ABOUT THIS TASK:
Exact copies of all entries are expected.

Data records
____
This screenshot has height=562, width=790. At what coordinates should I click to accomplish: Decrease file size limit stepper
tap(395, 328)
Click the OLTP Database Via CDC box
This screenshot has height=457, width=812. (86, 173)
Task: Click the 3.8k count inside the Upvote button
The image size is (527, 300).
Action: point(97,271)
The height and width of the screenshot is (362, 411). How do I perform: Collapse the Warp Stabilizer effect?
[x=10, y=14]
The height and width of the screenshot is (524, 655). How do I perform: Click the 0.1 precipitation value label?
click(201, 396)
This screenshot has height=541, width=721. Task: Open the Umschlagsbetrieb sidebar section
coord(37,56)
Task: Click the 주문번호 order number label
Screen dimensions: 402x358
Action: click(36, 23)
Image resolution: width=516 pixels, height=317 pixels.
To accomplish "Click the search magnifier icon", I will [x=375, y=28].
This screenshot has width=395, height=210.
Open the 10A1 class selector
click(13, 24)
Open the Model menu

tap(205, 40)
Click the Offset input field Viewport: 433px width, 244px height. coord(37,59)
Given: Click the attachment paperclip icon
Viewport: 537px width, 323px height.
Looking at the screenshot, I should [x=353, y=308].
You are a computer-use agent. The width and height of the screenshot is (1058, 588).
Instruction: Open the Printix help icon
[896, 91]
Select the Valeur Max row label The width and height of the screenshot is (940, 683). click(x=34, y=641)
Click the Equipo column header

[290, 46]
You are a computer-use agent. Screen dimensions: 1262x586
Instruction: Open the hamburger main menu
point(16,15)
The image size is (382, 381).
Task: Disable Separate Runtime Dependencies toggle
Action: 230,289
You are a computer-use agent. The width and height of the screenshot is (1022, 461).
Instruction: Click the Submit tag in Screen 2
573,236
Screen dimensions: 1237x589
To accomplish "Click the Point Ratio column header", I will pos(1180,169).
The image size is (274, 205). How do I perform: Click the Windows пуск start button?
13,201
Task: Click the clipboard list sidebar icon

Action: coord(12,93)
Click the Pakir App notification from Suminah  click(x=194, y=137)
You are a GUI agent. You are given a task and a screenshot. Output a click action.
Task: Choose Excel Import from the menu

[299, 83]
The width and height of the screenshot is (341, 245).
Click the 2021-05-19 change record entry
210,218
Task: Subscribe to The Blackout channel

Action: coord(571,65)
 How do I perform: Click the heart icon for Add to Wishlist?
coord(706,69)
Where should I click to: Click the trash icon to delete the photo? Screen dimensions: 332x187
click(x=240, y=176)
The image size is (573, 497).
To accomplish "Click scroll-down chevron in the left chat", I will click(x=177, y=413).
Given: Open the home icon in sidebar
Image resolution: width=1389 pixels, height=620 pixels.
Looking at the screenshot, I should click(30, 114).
____
SOLUTION FOR THIS EXERCISE:
This screenshot has height=562, width=790. At what coordinates should I click to accomplish: Decrease file size limit stepper
tap(395, 328)
Click the OLTP Database Via CDC box
This screenshot has height=457, width=812. (86, 173)
Task: Click the 3.8k count inside the Upvote button
The image size is (527, 300).
Action: point(97,271)
The height and width of the screenshot is (362, 411). How do I perform: Collapse the Warp Stabilizer effect?
[x=10, y=14]
The height and width of the screenshot is (524, 655). How do I perform: Click the 0.1 precipitation value label?
click(201, 396)
This screenshot has height=541, width=721. Task: Open the Umschlagsbetrieb sidebar section
coord(37,56)
Task: Click the 주문번호 order number label
Screen dimensions: 402x358
Action: click(36, 23)
Image resolution: width=516 pixels, height=317 pixels.
To accomplish "Click the search magnifier icon", I will [x=375, y=28].
This screenshot has width=395, height=210.
Open the 10A1 class selector
click(13, 24)
Open the Model menu

tap(205, 40)
Click the Offset input field Viewport: 433px width, 244px height. coord(37,59)
Given: Click the attachment paperclip icon
Viewport: 537px width, 323px height.
Looking at the screenshot, I should [x=353, y=308].
You are a computer-use agent. The width and height of the screenshot is (1058, 588).
Instruction: Open the Printix help icon
[896, 91]
Select the Valeur Max row label The width and height of the screenshot is (940, 683). click(x=34, y=641)
Click the Equipo column header

[290, 46]
You are a computer-use agent. Screen dimensions: 1262x586
Instruction: Open the hamburger main menu
point(16,15)
The image size is (382, 381).
Task: Disable Separate Runtime Dependencies toggle
Action: 230,289
You are a computer-use agent. The width and height of the screenshot is (1022, 461).
Instruction: Click the Submit tag in Screen 2
573,236
Screen dimensions: 1237x589
To accomplish "Click the Point Ratio column header", I will pos(1180,169).
The image size is (274, 205). How do I perform: Click the Windows пуск start button?
13,201
Task: Click the clipboard list sidebar icon

Action: coord(12,93)
Click the Pakir App notification from Suminah  click(x=194, y=137)
You are a GUI agent. You are given a task and a screenshot. Output a click action.
Task: Choose Excel Import from the menu

[299, 83]
The width and height of the screenshot is (341, 245).
Click the 2021-05-19 change record entry
210,218
Task: Subscribe to The Blackout channel

Action: coord(571,65)
 How do I perform: Click the heart icon for Add to Wishlist?
coord(706,69)
Where should I click to: Click the trash icon to delete the photo? Screen dimensions: 332x187
click(x=240, y=176)
The image size is (573, 497).
To accomplish "Click scroll-down chevron in the left chat", I will click(x=177, y=413).
Given: Open the home icon in sidebar
Image resolution: width=1389 pixels, height=620 pixels.
Looking at the screenshot, I should click(30, 114).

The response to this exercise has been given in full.